US corporations added 337k jobs in October, which was higher than the most optimistic economist’s estimates. September payrolls were also revised upwards by 35k, bringing the annual job growth to 1.98 million. The details of the report confirm what the non-manufacturing ISM survey suggested earlier last week, which is that the service sector faced healthy job growth. The manufacturing sector on the other hand, shed jobs for the second consecutive month. As expected, hurricane adjustments were a big factor in October. Although the unemployment rate increased from 5.4% to 5.5%, it is a reflection of more people reentering the workforce rather than deteriorating labor market conditions. Price action in the EURUSD was particularly interesting, however it makes perfect sense according to FXCM's newly launched Speculative Sentiment Index. As of our release yesterday, EURUSD net shorts outpaced longs by 2.73 to 1. Short positioning increased 32% over the past week. The index indicates that speculators were extremely short. Given the short attention span of speculators and bears enduring significant losses throughout the rally this past week, the bounce in the EURUSD after the 100-pip drop is clearly a reflection of short covering. The latest NFP report solidifies expectations for a rate hike by the Fed next week, which will be the center of the market’s attention. At this point November Fed Fund futures are pricing in an implied yield of 1.93%, suggesting that not everyone believes that the Fed will be raising rates on Tuesday.
The British pound rallied on broad dollar weakness despite a much weaker than expected industrial production report. This is the fourth consecutive month of contraction in the manufacturing sector and the weakest performance after Italy in the G7. This data supports the Bank of England’s decision yesterday to keep interest rates unchanged at 4.75%. Not only is the housing market slowing, but the manufacturing sector is slowing as well. The biggest event on the UK agenda next week is the central bank’s quarterly inflation report. The report is expected to give the market a clearer indication of the central bank’s outlook for the economy in the months ahead. Aside from that, we are expecting producer prices, house prices, the trade balance and leading indicators.

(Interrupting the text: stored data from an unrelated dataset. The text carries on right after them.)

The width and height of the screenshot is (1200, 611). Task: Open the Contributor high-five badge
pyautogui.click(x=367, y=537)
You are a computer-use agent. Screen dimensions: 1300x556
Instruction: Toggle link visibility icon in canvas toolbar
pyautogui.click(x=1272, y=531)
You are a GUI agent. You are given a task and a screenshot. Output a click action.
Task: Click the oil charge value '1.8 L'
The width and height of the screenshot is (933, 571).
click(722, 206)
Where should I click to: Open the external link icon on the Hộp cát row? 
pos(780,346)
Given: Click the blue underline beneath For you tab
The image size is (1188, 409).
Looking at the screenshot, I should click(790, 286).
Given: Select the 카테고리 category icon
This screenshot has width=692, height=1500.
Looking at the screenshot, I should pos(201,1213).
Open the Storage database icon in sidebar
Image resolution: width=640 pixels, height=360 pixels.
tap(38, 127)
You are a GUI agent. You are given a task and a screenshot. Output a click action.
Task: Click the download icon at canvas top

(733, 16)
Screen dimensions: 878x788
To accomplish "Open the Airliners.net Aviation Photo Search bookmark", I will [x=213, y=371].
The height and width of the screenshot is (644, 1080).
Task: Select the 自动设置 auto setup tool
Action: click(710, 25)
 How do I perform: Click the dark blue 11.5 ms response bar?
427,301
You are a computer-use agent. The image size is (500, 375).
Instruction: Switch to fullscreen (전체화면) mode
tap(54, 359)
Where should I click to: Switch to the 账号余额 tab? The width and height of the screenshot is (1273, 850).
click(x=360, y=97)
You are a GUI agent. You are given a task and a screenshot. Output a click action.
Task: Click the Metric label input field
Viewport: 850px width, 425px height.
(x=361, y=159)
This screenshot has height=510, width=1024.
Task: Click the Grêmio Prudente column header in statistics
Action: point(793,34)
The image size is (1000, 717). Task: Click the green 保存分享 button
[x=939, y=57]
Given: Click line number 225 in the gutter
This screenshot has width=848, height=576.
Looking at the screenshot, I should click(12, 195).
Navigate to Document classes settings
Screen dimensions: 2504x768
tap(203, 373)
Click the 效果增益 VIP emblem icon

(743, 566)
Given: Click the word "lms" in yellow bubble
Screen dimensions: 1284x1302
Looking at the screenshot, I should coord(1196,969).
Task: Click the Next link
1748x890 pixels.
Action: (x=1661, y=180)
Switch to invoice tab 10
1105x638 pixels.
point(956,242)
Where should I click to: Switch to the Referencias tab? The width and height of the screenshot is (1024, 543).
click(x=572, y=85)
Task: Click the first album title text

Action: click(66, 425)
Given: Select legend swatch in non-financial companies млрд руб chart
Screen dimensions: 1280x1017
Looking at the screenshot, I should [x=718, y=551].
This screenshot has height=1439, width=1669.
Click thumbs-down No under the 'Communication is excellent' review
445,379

The dollar continues to sell off against the Japanese yen. Interestingly enough, the dollar could only muster a lackluster 50-pip knee-jerk rally against the yen following the exceptionally strong non-farm payrolls release. This demonstrates the significance of bearish sentiment in USDJPY right now. Weaker Japanese data failed to curb gains in the yen. Household spending fell –1.0% yoy in September while overall household spending fell –1.9% mom. This is particularly concerning ahead of next week’s Q3 GDP report. Japan also saw net portfolio outflows for the week of $5.5 billion. Japanese appetite for foreign bonds continues to grow, while foreign purchases of yen denominated assets remain subdued. We continue to warn about the risk of intervention by the Ministry of Finance. The 105 level has always been a pivotal point that the market is watching and former area of intervention by the Japanese government.